▶ _Information given_:
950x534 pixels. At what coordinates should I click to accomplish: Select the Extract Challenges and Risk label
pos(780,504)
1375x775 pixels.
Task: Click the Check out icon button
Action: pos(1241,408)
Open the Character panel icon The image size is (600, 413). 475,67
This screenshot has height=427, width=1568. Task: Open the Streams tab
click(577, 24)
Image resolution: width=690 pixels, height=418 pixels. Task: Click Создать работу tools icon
--
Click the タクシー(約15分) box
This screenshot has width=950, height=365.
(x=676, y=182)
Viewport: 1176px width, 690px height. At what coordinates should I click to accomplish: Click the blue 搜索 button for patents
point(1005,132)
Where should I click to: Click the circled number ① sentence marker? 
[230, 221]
==
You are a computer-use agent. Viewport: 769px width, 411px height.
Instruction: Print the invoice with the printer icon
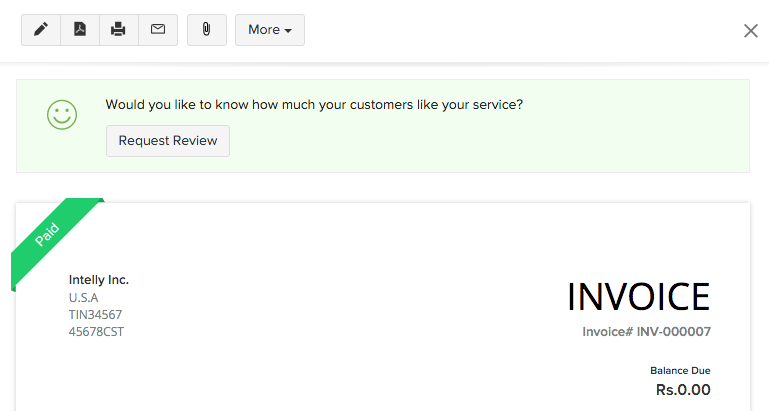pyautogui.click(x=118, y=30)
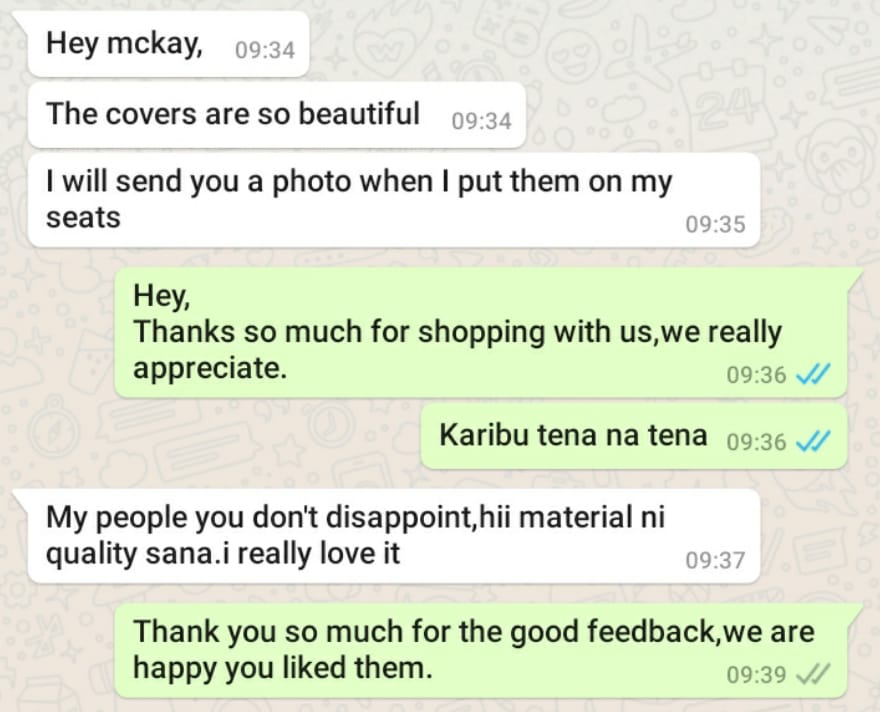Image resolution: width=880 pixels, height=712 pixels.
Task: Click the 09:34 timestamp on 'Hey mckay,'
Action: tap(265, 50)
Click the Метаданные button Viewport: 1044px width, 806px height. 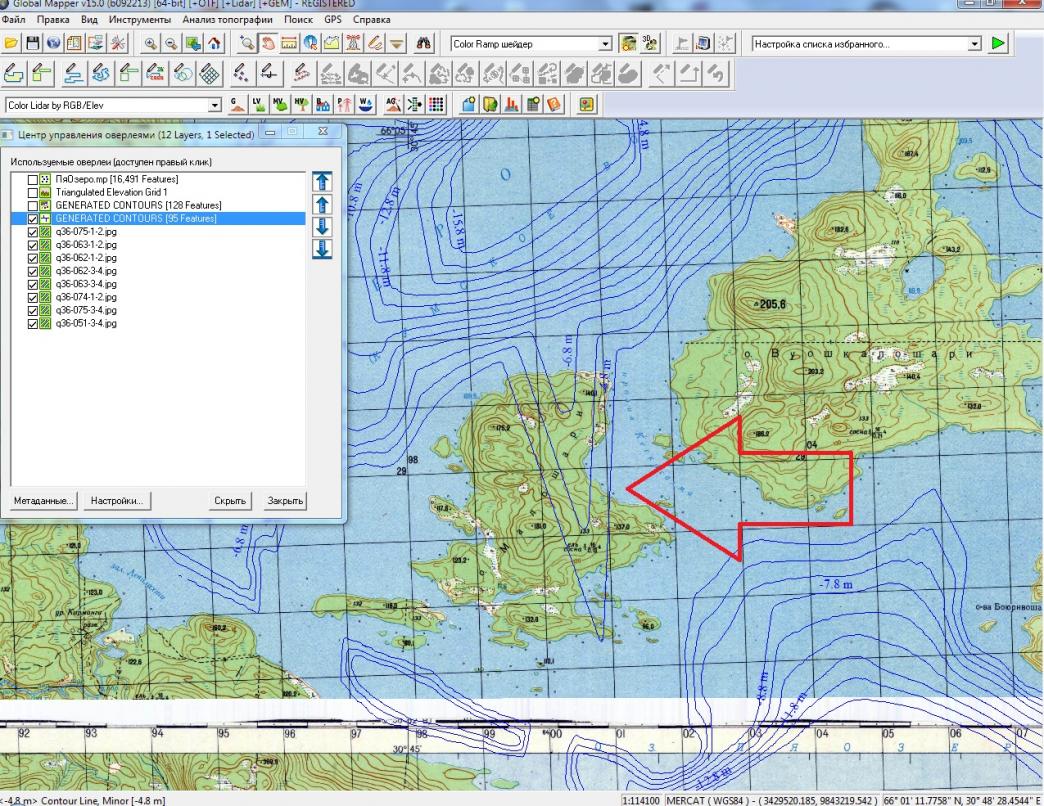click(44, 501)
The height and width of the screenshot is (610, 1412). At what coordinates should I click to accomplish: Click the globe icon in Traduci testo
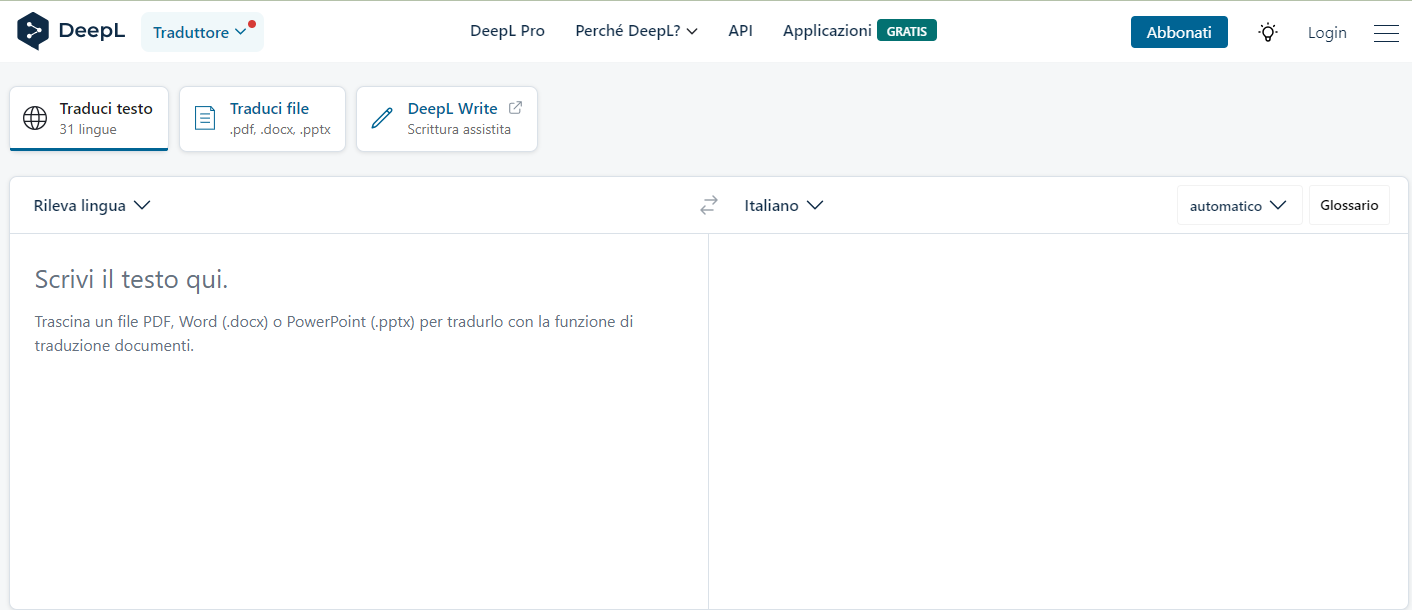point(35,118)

▶ _Work request_: Take from the material above the lines running from the one with "950x534 pixels. At" through the one with "Image resolution: width=690", and repeat them exactly, with nothing else.

▶ _Task result_:
950x534 pixels. At what coordinates should I click to accomplish: Select the Extract Challenges and Risk label
pos(780,504)
1375x775 pixels.
Task: Click the Check out icon button
Action: pos(1241,408)
Open the Character panel icon The image size is (600, 413). 475,67
This screenshot has height=427, width=1568. Task: Open the Streams tab
click(577, 24)
Image resolution: width=690 pixels, height=418 pixels. Task: Click Создать работу tools icon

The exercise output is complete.